METHODS: Kyoto Encyclopedia of Genes and Genomes (KEGG) pathway analysis and immunoblotting were used to assess alternated signaling pathways in the hypothalamus of Shank3 knockout (Shank3-/-) mice. Home-Cage real-time monitoring test was performed to record stereotypic behavior and three-chamber test was used to monitor the sociability of mice. Adeno-associated viruses 9 (AAV9) were used to express p38α in the arcuate nucleus (ARC) or agouti-related peptide (AgRP) neurons. D176A and F327S mutations expressed constitutively active p38α. T180A and Y182F mutations expressed inactive p38α.
RESULTS: We found that Shank3 controls stereotypic behavior and sociability by regulating p38α activity in AgRP neurons. Phosphorylated p38 level in hypothalamus is significantly enhanced in Shank3-/- mice. Consistently, overexpression of p38α in ARC or AgRP neurons elicits excessive stereotypic behavior and impairs sociability in wild-type (WT) mice. Notably, activated p38α in AgRP neurons increases stereotypic behavior and impairs sociability. Conversely, inactivated p38α in AgRP neurons significantly ameliorates autistic behaviors of Shank3-/- mice. In contrast, activated p38α in pro-opiomelanocortin (POMC) neurons does not affect stereotypic behavior and sociability in mice.
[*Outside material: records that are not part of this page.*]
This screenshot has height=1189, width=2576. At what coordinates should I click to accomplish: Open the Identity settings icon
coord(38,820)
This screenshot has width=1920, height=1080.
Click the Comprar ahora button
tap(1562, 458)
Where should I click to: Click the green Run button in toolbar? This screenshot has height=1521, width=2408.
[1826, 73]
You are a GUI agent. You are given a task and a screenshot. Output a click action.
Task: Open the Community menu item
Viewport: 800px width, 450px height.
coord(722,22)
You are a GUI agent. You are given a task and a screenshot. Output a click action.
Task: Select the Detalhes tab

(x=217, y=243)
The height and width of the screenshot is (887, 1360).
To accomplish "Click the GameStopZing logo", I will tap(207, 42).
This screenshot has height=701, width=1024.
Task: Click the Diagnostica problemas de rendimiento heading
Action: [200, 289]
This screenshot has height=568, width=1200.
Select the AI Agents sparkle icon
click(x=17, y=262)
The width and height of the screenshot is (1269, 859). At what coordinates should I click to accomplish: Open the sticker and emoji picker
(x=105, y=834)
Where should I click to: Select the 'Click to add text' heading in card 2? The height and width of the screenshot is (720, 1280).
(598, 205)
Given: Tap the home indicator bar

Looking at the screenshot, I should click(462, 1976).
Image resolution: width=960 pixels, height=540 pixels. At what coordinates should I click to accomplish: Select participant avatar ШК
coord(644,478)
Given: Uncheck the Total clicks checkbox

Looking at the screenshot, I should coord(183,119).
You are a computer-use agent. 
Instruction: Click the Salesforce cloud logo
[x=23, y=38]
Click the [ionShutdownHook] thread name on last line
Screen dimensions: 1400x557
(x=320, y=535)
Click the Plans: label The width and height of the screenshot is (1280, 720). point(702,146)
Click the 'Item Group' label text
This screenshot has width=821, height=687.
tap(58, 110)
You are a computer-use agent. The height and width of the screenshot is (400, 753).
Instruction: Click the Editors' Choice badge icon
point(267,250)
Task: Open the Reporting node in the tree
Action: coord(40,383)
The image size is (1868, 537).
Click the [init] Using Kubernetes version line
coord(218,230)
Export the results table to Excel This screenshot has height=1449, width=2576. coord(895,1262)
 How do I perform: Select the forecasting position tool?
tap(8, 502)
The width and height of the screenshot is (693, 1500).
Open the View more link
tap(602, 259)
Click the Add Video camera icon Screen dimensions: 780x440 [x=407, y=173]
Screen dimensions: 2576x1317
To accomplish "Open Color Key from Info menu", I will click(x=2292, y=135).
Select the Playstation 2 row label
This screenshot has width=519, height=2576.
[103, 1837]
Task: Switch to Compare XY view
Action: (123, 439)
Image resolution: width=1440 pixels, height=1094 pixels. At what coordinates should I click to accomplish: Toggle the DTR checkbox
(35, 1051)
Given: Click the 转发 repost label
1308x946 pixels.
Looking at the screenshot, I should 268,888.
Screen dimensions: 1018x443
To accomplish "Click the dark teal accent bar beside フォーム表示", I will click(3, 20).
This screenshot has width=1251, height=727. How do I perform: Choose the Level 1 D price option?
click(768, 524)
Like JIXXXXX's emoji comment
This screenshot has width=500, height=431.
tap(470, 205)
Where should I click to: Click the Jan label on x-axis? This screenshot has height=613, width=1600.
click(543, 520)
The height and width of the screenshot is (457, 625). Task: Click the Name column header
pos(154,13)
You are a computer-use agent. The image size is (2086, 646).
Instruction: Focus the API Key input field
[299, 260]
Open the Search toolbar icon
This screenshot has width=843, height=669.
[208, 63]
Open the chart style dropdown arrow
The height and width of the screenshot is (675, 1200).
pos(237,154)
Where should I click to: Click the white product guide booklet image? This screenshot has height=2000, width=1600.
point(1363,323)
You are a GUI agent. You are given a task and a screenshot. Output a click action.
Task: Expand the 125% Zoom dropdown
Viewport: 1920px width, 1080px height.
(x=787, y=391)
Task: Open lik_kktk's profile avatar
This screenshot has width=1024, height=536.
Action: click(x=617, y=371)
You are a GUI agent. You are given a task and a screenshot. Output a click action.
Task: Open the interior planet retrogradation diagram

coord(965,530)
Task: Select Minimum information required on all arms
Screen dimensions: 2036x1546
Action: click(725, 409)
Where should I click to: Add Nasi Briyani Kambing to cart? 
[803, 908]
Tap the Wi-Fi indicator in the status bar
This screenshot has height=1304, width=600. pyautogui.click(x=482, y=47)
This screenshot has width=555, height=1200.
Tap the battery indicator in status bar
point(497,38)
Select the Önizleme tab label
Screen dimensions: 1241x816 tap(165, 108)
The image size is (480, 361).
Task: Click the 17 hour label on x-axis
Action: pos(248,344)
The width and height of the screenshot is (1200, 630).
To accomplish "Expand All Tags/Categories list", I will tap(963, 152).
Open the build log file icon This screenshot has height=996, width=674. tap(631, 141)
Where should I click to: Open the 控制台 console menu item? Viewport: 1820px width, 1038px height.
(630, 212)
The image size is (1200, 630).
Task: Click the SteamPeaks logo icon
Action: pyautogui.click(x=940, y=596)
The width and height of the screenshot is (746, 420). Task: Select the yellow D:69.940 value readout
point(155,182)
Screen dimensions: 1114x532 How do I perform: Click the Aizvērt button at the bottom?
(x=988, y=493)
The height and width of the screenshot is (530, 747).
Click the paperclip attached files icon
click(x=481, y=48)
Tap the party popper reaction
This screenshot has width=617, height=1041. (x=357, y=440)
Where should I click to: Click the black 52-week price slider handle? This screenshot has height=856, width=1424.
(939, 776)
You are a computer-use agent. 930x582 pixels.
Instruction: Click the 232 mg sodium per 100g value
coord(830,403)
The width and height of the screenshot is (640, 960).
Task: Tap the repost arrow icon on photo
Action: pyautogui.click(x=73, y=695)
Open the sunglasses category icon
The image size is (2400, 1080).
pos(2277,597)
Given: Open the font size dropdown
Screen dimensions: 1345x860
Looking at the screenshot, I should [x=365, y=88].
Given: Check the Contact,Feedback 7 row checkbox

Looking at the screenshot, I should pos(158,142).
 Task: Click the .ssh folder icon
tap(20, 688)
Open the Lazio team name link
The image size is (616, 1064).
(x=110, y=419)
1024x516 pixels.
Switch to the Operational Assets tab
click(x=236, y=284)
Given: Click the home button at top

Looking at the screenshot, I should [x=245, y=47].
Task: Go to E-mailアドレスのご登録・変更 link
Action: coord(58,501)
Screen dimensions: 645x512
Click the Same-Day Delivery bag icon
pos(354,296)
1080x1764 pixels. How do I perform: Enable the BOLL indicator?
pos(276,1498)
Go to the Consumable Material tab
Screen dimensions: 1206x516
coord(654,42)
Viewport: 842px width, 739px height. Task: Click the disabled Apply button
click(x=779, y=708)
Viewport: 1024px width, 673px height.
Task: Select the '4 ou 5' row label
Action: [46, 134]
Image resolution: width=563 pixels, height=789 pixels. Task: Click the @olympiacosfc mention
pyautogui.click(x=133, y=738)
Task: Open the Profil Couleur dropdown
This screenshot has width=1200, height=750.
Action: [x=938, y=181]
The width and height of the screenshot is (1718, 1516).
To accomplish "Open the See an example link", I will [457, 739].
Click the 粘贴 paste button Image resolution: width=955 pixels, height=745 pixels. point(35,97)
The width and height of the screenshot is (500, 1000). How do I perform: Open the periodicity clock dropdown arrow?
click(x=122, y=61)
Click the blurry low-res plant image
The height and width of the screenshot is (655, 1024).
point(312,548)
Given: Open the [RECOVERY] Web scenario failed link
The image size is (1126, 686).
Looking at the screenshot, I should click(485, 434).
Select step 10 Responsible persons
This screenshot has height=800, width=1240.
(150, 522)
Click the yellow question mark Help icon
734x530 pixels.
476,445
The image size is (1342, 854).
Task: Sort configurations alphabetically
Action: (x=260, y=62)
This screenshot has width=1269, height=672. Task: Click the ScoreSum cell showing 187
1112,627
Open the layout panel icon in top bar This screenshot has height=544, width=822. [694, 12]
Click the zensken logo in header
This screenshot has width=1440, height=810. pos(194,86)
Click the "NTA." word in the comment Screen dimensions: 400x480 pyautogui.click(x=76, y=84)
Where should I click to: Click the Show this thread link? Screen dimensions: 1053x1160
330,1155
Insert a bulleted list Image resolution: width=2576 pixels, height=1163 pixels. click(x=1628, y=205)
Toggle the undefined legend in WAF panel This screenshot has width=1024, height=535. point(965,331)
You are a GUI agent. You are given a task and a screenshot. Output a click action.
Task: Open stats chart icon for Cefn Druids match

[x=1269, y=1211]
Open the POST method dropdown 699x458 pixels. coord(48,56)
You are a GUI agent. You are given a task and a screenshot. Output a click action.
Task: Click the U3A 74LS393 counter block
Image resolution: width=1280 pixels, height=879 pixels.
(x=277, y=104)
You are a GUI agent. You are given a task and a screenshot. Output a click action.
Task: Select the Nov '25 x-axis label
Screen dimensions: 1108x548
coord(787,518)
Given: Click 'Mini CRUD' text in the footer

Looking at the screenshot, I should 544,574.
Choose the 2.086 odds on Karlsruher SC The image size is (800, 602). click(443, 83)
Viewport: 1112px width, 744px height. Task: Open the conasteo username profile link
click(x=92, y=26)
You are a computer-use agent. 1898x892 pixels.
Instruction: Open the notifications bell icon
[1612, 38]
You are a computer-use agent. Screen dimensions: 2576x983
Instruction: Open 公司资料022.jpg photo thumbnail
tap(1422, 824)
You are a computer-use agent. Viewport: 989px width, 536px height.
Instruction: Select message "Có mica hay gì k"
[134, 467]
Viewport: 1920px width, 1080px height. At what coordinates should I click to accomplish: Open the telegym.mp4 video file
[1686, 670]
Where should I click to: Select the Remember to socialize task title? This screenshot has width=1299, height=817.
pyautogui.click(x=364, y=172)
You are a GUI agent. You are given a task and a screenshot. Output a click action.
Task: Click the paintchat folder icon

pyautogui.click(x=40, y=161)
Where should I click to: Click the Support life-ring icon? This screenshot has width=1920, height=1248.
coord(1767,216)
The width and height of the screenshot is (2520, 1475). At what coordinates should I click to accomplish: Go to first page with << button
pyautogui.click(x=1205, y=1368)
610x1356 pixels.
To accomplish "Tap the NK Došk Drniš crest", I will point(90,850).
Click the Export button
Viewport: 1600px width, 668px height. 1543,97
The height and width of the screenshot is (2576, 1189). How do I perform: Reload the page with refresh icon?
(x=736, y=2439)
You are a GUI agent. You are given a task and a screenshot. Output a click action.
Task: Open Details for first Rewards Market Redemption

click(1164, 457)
CONCLUSIONS: We demonstrated that SHANK3 regulates the phosphorylated p38 level in the hypothalamus and inactivated p38α in AgRP neurons significantly ameliorates autistic behaviors of Shank3-/- mice. However, we did not clarify the biochemical mechanism of SHANK3 inhibiting p38α in AgRP neurons.
CONCLUSIONS: These results demonstrate that the Shank3 deficiency caused autistic-like behaviors by activating p38α signaling in AgRP neurons, suggesting that p38α signaling in AgRP neurons is a potential therapeutic target for Shank3 mutant-related autism.
方法:使用京都基因和基因组百科全书(KEGG)途径分析和免疫印迹来评估Shank3敲除(Shank3-/-)小鼠下丘脑中的交替信号通路。进行Home-Cage实时监测测试以记录刻板行为,并使用三室测试来监测小鼠的社交能力。使用腺相关病毒9(AAV9)在弓状核(ARC)或刺鼠相关肽(AgRP)神经元中表达p38α。D176A和F327S突变表达组成型活性p38α。T180A和Y182F突变表达无活性的p38α。
结果:我们发现Shank3通过调节AgRP神经元中的p38α活性来控制刻板行为和社交能力。Shank3-/-小鼠下丘脑中磷酸化p38水平显著增强。始终如一,ARC或AgRP神经元中p38α的过表达在野生型(WT)小鼠中引起过度的刻板行为并损害社交能力。值得注意的是,AgRP神经元中激活的p38α会增加刻板行为并损害社交能力。相反,AgRP神经元中的失活p38α可显着改善Shank3-/-小鼠的自闭症行为。相比之下,ppopiomelanocortin(POMC)神经元中激活的p38α不会影响小鼠的刻板行为和社交能力。
结论:我们证明了SHANK3调节下丘脑磷酸化p38水平和AgRP神经元失活p38α,显着改善了Shank3-/-小鼠的自闭症行为。然而,我们没有阐明SHANK3抑制AgRP神经元p38α的生化机制。
结论:这些结果表明,Shank3缺乏通过激活AgRP神经元中的p38α信号而导致自闭症样行为,表明AgRP神经元中的p38α信号是Shank3突变相关自闭症的潜在治疗靶点。